[Entries shown — start]
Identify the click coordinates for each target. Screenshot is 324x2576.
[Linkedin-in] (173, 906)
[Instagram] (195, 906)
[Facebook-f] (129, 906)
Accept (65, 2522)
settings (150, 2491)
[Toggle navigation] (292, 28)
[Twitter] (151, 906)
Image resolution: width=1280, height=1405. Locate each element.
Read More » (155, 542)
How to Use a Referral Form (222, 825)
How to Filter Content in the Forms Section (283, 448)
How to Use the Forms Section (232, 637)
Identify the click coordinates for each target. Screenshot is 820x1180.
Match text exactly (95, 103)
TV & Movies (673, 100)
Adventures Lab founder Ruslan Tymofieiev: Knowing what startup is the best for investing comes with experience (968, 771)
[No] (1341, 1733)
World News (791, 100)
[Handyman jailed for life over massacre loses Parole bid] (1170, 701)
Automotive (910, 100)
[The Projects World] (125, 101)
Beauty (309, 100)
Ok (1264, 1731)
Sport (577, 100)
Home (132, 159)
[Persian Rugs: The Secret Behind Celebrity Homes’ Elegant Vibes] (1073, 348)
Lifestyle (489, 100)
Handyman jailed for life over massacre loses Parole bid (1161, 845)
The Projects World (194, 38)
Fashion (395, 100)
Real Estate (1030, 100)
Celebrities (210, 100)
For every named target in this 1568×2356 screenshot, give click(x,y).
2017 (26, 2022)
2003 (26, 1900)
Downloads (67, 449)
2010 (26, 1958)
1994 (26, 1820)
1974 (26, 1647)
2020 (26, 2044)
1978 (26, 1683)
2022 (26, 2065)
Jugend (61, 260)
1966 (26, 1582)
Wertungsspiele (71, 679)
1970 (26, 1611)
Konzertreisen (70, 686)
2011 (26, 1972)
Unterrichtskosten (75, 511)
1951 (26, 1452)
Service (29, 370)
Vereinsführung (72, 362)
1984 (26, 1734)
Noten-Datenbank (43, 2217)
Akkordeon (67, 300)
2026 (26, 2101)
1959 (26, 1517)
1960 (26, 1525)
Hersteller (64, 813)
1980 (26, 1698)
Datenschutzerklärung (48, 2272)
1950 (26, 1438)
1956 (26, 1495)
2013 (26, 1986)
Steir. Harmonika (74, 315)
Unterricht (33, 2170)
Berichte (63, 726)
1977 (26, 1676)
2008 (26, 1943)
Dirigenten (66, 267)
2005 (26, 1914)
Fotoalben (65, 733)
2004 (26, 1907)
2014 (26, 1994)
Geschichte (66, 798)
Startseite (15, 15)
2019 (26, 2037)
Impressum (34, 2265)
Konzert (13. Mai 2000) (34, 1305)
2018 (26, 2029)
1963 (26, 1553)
[Entries shown — finish]
Exercise:
Starting from the line containing "1959 (26, 1517)" and ending with the final line of the data, reproduce each line exactly as it appears, including no other lines.

Written reply:
1959 (26, 1517)
1960 (26, 1525)
Hersteller (64, 813)
1980 (26, 1698)
Datenschutzerklärung (48, 2272)
1950 (26, 1438)
1956 (26, 1495)
2013 (26, 1986)
Steir. Harmonika (74, 315)
Unterricht (33, 2170)
Berichte (63, 726)
1977 (26, 1676)
2008 (26, 1943)
Dirigenten (66, 267)
2005 (26, 1914)
Fotoalben (65, 733)
2004 (26, 1907)
2014 (26, 1994)
Geschichte (66, 798)
Startseite (15, 15)
2019 (26, 2037)
Impressum (34, 2265)
Konzert (13. Mai 2000) (34, 1305)
2018 (26, 2029)
1963 (26, 1553)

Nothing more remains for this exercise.